-- Record extracts --
=== Section Start ===
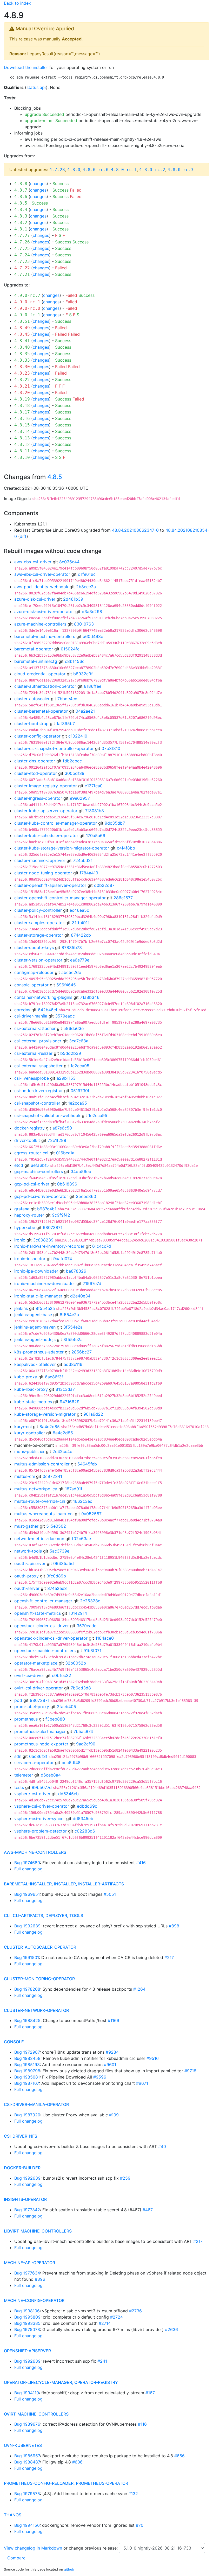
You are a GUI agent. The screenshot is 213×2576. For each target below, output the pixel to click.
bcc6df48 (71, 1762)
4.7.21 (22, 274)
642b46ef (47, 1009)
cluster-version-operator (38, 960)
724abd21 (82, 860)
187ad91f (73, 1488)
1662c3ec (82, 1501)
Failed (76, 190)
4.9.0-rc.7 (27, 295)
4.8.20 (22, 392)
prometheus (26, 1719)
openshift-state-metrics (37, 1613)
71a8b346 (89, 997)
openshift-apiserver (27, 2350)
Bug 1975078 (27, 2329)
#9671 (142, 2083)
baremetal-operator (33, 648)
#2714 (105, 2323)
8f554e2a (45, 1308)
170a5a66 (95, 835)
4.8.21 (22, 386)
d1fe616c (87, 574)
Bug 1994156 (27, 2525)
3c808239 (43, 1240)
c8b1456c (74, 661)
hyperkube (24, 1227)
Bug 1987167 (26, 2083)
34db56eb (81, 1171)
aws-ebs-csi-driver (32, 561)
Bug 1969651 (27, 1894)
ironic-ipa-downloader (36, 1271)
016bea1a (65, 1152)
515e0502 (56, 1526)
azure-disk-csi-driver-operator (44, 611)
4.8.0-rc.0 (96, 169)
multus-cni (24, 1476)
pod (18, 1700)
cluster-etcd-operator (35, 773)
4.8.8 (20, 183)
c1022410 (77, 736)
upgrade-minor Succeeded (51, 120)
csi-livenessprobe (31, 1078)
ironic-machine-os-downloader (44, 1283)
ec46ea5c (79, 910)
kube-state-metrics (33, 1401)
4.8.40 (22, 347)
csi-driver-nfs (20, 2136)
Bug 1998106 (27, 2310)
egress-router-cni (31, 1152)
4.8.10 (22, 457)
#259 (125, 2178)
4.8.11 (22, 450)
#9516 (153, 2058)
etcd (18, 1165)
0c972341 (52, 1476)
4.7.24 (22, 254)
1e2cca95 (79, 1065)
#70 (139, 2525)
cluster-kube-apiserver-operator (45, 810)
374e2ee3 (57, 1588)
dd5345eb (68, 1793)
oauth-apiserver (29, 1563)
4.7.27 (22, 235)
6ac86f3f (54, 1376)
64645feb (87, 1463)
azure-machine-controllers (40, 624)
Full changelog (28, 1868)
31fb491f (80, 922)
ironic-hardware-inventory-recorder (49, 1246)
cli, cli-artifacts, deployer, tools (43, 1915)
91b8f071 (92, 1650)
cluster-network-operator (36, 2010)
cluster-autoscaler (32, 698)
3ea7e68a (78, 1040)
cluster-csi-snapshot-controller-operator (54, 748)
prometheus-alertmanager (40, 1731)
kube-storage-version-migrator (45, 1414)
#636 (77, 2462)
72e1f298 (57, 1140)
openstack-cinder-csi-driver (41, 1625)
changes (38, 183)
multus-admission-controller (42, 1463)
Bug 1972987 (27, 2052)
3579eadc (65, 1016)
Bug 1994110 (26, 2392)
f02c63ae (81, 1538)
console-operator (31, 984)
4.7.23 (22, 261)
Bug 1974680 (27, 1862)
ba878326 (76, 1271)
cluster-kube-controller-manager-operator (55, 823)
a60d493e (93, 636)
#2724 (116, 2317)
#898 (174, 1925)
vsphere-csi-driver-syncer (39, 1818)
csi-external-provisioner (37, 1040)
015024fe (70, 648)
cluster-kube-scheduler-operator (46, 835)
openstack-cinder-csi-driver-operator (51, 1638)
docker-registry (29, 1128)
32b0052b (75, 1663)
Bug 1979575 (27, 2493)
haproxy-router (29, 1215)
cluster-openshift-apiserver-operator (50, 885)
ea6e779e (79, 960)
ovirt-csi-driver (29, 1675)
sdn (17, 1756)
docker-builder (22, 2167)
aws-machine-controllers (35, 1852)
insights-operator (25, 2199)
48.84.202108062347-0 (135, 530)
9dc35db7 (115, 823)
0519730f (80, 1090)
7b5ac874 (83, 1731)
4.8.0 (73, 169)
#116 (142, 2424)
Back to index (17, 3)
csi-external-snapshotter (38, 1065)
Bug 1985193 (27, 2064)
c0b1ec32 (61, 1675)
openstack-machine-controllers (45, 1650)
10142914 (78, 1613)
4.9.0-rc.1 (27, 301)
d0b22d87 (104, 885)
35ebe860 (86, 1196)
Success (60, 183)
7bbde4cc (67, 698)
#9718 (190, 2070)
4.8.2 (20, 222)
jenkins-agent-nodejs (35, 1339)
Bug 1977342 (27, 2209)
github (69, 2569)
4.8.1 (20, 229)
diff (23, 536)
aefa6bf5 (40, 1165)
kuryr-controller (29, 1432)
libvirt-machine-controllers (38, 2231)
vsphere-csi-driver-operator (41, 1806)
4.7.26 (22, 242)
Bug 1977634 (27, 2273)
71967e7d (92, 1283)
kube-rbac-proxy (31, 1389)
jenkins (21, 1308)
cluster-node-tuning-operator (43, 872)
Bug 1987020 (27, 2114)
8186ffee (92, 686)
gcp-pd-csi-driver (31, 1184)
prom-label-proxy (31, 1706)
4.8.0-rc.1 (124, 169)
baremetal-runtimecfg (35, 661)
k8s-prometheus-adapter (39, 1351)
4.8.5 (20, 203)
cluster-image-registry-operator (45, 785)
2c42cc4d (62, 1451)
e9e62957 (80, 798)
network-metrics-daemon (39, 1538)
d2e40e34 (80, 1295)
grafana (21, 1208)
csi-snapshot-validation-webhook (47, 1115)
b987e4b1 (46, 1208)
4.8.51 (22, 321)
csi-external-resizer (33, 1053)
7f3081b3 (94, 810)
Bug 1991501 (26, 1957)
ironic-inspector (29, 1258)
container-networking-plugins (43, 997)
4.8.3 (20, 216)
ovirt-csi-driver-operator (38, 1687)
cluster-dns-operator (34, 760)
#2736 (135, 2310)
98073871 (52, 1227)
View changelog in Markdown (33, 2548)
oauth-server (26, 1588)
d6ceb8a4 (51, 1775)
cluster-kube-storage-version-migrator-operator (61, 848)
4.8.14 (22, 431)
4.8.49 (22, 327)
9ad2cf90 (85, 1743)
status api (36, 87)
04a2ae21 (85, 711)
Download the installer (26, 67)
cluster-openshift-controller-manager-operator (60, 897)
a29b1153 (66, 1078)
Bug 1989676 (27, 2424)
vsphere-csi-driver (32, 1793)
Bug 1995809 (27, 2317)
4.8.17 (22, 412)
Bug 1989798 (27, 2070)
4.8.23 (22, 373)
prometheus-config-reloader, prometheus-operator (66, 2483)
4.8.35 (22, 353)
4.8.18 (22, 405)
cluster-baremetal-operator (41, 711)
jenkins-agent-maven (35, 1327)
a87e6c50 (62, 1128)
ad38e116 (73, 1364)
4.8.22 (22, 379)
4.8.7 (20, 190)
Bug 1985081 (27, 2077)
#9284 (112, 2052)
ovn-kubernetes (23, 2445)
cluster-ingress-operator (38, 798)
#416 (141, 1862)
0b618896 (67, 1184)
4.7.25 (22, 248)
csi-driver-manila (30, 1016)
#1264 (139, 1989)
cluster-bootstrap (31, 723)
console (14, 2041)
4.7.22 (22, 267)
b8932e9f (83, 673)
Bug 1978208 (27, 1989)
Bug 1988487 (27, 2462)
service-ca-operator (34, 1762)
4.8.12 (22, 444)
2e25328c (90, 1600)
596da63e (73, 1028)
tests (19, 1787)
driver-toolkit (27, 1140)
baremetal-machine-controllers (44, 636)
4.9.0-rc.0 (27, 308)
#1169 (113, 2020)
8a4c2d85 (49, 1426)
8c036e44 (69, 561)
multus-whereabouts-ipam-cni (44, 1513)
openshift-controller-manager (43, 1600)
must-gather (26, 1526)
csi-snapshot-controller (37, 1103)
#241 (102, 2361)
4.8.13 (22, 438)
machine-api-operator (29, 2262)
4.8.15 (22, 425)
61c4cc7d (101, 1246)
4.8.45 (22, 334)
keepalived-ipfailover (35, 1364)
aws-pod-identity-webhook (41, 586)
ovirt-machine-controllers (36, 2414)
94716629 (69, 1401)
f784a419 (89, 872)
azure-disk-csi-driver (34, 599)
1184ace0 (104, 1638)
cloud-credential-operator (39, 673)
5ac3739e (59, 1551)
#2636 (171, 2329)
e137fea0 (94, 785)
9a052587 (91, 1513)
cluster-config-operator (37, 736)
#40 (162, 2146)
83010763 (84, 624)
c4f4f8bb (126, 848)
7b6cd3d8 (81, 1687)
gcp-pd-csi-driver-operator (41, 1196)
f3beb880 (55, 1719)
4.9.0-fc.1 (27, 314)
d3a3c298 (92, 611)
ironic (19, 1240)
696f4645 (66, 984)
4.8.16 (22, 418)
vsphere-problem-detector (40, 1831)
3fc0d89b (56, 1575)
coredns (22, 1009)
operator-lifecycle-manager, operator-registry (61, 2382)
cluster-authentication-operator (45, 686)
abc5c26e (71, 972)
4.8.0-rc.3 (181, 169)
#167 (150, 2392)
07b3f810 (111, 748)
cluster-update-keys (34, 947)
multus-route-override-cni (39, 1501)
=== Section End ===
=== Section Start ===
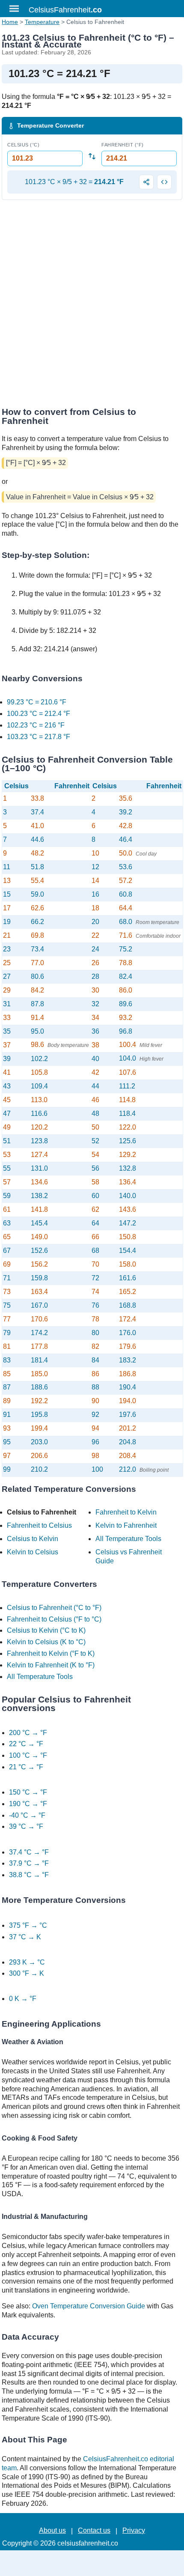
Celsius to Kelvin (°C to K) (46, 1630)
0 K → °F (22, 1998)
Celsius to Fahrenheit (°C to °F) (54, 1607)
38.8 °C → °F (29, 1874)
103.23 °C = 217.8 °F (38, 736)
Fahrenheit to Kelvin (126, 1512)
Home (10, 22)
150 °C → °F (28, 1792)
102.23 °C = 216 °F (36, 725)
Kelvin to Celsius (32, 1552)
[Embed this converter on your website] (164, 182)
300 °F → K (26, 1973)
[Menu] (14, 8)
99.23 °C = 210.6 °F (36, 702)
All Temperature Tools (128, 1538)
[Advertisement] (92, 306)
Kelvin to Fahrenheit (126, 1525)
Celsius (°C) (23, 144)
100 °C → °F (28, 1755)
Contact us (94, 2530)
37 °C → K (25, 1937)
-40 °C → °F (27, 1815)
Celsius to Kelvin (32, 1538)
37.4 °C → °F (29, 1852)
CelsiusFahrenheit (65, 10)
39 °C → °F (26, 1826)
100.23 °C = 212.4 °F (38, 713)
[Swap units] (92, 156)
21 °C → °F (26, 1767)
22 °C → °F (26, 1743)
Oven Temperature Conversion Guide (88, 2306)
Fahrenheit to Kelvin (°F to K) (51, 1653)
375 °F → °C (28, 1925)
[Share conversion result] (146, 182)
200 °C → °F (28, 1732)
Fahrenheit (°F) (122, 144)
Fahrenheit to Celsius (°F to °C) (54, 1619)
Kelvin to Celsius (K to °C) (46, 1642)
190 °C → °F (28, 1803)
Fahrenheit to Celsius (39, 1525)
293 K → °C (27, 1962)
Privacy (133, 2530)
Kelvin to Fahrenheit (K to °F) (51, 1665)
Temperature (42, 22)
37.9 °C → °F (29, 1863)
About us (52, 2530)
=== Section End ===
=== Section Start ===
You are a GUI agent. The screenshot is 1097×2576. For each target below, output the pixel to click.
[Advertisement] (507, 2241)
=== Section End ===
-- Action item --
Scan the records above for the lines holding "4.8.16 (22, 418)" and "multus-route-override-cni (39, 1501)". Transcribe those two and every line between them word for word, and no others.

-- Written reply --
4.8.16 (22, 418)
vsphere-problem-detector (40, 1831)
3fc0d89b (56, 1575)
coredns (22, 1009)
operator-lifecycle-manager, operator-registry (61, 2382)
cluster-authentication-operator (45, 686)
abc5c26e (71, 972)
4.8.0-rc.3 (181, 169)
#167 (150, 2392)
07b3f810 (111, 748)
cluster-update-keys (34, 947)
multus-route-override-cni (39, 1501)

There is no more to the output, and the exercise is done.